筑摩選書、2011年。超越論的転回、言語的転回、解釈学的転回、コミュニケーション的転回という四つの転回のもとに整理して、現代思想の流れに明瞭な見通しをつける。アーペルはじめ、あれこれも読まなくてはと思わせられる。
第1章 全体の見取り図
第2章 私たちが直面している問題はどのようなものか
第3章 コミュニケーション的転回の哲学的基礎
第4章 現代思想のコミュニケーション的転回
第5章 コミュニケーション的転回の意義
第6章 現代コミュニケーション論概観
第7章 コミュニケーション的転回の問題点
付録 四つの転回を読むためのブックガイド
基本的に、著者の主張は明快で、主旨には納得ができる。細かい疑問。超越論的転回と言語的転回については、自分もそのように整理してきたし、分かる(ただし、名称は認識論的転回と言語論的転回としてきたが)。残りの解釈学的転回と、コミュニケーション的転回は、ちょっと小刻みすぎないかという疑念。
著者によれば、
超越論的転回:存在・モノ・私 → 認識・モノ・私
言語的転回:認識・モノ・私 → 認識・言葉・私
解釈学的転回: 認識・言葉・私 → 認識・言葉・あなた
コミュニケーション的転回:認識・言葉・あなた → 認識・言葉・みんな
・・・・・・とな。
でも、「言語」に注目する時点でその社会的次元や主体の相対化は含まれているわけで、解釈学的「転回」やコミュニケーション的「転回」と、「転回」というのは良すぎではないか。言語論的転回の「展開」とみなすべきではないかと思う。

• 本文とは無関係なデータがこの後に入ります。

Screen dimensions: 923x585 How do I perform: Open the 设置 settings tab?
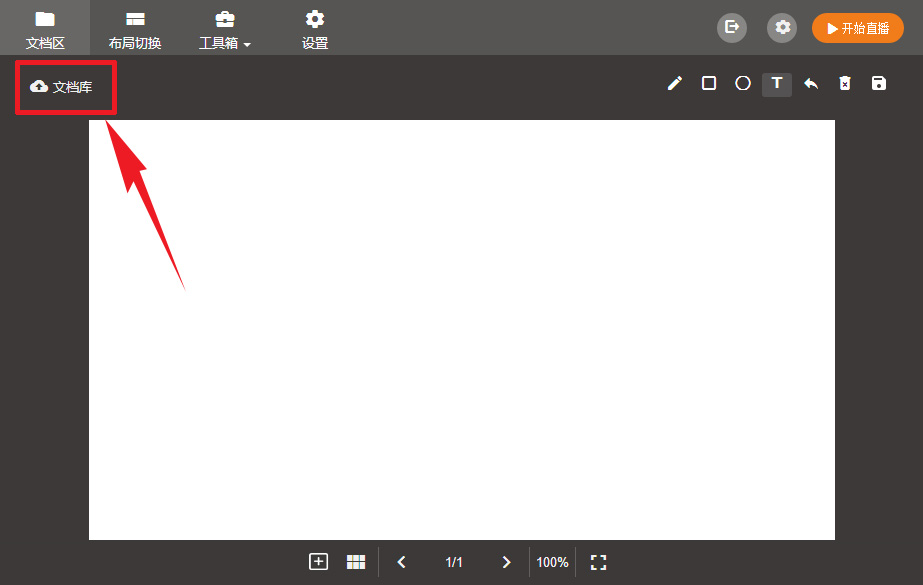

また、第六章「現代コミュニケーション論概説」は、コミニュケーション論の諸学説をひろく紹介していてとてもありがたい。が、これがコミュニケーション的転回の成果だとすれば、ちょっと些末かもしれない。巻末のブックガイドも親切。著者の高田さんは、もったいぶって出し惜しみをしない人のようだ。